WORK TO BE COMPLETED :: Each entry is to be output as written, so that none is missing.

INPUT DATA ::
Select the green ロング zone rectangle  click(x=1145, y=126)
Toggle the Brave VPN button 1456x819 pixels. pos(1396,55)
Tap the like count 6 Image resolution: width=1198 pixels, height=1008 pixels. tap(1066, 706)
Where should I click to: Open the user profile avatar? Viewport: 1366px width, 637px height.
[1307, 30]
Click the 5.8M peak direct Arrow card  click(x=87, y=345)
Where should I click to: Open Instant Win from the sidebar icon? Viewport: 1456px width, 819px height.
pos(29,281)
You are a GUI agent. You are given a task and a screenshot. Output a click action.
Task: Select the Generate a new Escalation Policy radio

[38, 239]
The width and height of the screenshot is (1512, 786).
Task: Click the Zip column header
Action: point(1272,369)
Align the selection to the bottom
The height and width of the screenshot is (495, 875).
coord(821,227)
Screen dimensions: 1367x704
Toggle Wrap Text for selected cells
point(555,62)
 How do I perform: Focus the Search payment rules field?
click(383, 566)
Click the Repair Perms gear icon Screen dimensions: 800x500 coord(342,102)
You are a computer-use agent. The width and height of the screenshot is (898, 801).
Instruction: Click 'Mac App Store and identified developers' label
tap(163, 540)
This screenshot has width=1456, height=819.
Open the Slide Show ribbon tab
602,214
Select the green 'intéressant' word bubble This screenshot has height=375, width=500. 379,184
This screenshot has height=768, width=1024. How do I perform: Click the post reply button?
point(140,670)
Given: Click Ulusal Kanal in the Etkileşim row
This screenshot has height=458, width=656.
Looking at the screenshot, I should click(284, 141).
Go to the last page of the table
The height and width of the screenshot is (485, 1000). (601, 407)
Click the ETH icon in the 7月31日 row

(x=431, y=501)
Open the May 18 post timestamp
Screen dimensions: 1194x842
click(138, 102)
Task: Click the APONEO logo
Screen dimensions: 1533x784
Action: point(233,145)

YOUR SOLUTION ::
Select the green ロング zone rectangle  click(x=1145, y=126)
Toggle the Brave VPN button 1456x819 pixels. pos(1396,55)
Tap the like count 6 Image resolution: width=1198 pixels, height=1008 pixels. tap(1066, 706)
Where should I click to: Open the user profile avatar? Viewport: 1366px width, 637px height.
[1307, 30]
Click the 5.8M peak direct Arrow card  click(x=87, y=345)
Where should I click to: Open Instant Win from the sidebar icon? Viewport: 1456px width, 819px height.
pos(29,281)
You are a GUI agent. You are given a task and a screenshot. Output a click action.
Task: Select the Generate a new Escalation Policy radio

[38, 239]
The width and height of the screenshot is (1512, 786).
Task: Click the Zip column header
Action: point(1272,369)
Align the selection to the bottom
The height and width of the screenshot is (495, 875).
coord(821,227)
Screen dimensions: 1367x704
Toggle Wrap Text for selected cells
point(555,62)
 How do I perform: Focus the Search payment rules field?
click(383, 566)
Click the Repair Perms gear icon Screen dimensions: 800x500 coord(342,102)
You are a computer-use agent. The width and height of the screenshot is (898, 801).
Instruction: Click 'Mac App Store and identified developers' label
tap(163, 540)
This screenshot has width=1456, height=819.
Open the Slide Show ribbon tab
602,214
Select the green 'intéressant' word bubble This screenshot has height=375, width=500. 379,184
This screenshot has height=768, width=1024. How do I perform: Click the post reply button?
point(140,670)
Given: Click Ulusal Kanal in the Etkileşim row
This screenshot has height=458, width=656.
Looking at the screenshot, I should click(284, 141).
Go to the last page of the table
The height and width of the screenshot is (485, 1000). (601, 407)
Click the ETH icon in the 7月31日 row

(x=431, y=501)
Open the May 18 post timestamp
Screen dimensions: 1194x842
click(138, 102)
Task: Click the APONEO logo
Screen dimensions: 1533x784
Action: point(233,145)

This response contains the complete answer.